The Road to Nab End
“Once started, it is impossible to put this book down...the author is a born writer with an eye for character and a natural way of writing...he has the historian’s gift for bringing to life a particular society at a particular time.”
--Alan Bullock, Times Literary Supplement
“A masterpiece.” --The Independent
“Extraordinarily well written and vividly told, his book is rich in characters, facts, atmosphere, and indomitable spirit.” --Eric Hobsbawm, The Guardian
“A combination of an almost photographic memory, a wonderful writing gift and a keen eye for personal drama, which even Ibsen would have admired.” --Robert Oakeshott, Spectator
“Like finding a great recipe or discovering an old movie on video that may have escaped the notice of critics.” --Gainesville Sun
"I'd always believed that I had been born in our cottage in Griffin Street, until I discovered that I was born prematurely across the street in the carding-room of Hornby's cotton mill. Day long, mother cleaned cotton there. Several days earlier she had received a telegram saying that my father had been killed in France in the Great War and that the War Office regretted it. On the morning of my birth she had fainted before one of the cotton grinders when a second telegram arrived saying that the first had all been a mistake and that my father was alive."

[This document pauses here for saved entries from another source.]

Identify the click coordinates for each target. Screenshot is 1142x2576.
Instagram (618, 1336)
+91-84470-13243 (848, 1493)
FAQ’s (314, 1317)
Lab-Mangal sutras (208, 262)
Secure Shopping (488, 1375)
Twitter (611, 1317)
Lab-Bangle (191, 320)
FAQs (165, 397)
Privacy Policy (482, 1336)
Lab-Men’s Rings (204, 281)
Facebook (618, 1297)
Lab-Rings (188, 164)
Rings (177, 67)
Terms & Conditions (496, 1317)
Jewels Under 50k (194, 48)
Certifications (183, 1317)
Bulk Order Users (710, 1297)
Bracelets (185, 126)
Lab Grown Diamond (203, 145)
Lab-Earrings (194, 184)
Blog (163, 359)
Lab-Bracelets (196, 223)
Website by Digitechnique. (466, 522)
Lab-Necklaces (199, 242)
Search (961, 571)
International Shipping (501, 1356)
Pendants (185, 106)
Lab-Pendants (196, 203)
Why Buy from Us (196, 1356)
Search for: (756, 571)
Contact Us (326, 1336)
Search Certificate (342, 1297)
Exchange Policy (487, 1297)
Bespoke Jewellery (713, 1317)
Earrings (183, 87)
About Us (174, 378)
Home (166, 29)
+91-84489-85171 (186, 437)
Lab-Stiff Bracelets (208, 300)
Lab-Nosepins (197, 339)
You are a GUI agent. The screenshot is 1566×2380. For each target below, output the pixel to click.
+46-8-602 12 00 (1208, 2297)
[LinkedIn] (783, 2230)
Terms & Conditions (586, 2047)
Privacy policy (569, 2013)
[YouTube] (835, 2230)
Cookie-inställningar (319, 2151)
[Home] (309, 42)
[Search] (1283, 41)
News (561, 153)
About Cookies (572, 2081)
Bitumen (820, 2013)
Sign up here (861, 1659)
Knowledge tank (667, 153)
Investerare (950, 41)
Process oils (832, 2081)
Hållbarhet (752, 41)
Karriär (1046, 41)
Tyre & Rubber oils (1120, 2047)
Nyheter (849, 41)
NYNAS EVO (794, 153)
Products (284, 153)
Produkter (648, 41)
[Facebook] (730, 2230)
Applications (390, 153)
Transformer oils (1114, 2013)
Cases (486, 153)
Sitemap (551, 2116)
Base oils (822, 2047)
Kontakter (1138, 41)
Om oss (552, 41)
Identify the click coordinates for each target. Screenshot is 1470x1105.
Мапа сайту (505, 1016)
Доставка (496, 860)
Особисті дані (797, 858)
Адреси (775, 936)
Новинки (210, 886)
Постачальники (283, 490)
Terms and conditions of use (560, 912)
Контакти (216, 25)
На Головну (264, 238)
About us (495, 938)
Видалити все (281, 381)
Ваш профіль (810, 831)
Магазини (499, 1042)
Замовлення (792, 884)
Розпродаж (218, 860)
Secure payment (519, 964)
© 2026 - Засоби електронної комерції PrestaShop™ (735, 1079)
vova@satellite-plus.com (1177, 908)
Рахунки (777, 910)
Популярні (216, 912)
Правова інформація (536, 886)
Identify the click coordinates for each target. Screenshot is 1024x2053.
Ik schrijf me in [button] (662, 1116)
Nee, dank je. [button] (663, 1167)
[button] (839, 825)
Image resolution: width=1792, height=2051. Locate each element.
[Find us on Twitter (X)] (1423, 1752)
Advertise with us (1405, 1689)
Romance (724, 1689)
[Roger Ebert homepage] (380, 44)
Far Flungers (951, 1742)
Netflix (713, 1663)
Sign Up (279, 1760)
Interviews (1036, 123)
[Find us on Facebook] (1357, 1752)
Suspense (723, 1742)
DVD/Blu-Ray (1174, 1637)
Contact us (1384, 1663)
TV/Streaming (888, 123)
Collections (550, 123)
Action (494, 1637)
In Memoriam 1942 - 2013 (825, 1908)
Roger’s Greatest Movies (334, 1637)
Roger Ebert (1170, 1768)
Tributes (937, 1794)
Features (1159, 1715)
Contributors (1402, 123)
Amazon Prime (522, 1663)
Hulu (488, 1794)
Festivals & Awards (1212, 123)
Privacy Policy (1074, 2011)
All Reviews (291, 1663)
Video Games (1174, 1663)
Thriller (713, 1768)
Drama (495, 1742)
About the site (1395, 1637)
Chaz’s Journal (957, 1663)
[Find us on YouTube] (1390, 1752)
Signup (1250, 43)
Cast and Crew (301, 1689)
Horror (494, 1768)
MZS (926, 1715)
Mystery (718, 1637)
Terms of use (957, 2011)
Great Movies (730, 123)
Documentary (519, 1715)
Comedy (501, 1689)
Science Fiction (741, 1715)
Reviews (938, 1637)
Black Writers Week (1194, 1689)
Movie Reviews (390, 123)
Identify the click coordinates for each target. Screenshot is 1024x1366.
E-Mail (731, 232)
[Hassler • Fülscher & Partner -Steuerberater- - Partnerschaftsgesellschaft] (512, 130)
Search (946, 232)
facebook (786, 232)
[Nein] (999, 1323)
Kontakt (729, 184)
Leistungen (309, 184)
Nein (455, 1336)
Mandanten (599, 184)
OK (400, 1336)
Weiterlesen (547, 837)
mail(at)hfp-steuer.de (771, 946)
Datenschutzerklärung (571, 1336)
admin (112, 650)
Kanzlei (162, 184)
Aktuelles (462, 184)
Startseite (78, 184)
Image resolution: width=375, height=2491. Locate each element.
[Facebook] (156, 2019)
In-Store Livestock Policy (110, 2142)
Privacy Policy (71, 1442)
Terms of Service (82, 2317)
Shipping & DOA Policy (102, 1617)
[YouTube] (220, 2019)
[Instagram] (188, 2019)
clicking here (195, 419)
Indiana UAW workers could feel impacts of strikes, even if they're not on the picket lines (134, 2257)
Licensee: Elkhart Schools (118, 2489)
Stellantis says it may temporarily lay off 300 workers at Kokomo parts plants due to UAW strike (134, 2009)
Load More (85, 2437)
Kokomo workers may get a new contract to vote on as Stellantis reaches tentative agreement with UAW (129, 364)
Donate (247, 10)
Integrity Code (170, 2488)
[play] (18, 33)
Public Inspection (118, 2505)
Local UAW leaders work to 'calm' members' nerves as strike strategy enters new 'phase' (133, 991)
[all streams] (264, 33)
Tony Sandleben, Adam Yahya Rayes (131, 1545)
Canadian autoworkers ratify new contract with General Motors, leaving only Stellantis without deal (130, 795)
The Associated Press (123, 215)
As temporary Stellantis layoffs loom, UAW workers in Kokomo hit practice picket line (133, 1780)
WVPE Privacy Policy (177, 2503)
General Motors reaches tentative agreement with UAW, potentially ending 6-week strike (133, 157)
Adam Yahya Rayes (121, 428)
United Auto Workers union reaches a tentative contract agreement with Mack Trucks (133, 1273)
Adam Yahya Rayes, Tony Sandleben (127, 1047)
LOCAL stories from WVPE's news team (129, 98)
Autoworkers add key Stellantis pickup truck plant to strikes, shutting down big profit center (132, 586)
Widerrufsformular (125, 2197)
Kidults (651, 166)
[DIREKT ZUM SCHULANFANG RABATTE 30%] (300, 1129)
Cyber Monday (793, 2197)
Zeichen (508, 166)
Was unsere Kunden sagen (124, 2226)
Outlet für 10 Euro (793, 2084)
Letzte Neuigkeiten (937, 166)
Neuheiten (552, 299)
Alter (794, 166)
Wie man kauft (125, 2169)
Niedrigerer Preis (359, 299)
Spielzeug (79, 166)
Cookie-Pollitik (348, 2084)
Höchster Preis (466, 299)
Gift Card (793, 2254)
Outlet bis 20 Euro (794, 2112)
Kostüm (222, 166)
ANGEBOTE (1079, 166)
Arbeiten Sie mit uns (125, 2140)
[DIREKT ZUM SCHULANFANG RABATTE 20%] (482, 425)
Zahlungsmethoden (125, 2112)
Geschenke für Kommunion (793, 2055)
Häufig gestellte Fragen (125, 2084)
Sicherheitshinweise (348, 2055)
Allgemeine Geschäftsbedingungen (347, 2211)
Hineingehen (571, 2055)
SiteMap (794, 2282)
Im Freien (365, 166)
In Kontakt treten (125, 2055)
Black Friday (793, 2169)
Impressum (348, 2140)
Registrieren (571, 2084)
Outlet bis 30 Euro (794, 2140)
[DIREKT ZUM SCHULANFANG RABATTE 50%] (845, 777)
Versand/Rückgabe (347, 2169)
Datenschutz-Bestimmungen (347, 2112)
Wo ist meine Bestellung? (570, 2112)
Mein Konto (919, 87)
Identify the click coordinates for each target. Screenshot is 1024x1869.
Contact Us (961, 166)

William Woodruff lived in the heart of Blackburn’s weaving community. But after Lancashire’s supremacy in cotton textiles had ended with the crash of 1920, his family was thrown out of work. From then on, including the Great Depression of the 1930s, the Woodruffs faced a life blighted by extreme poverty. Reading this book today, it is hard to comprehend that within living memory--and in what was supposedly the richest country in the world--so many people couldn’t even afford to buy enough food. For the ordinary families of Lancashire, unemployment was an ever-present fear: "If you worked you ate. If there was no work you went hungry." Or, in desperation, you went on a Hunger March to tell the King of your plight.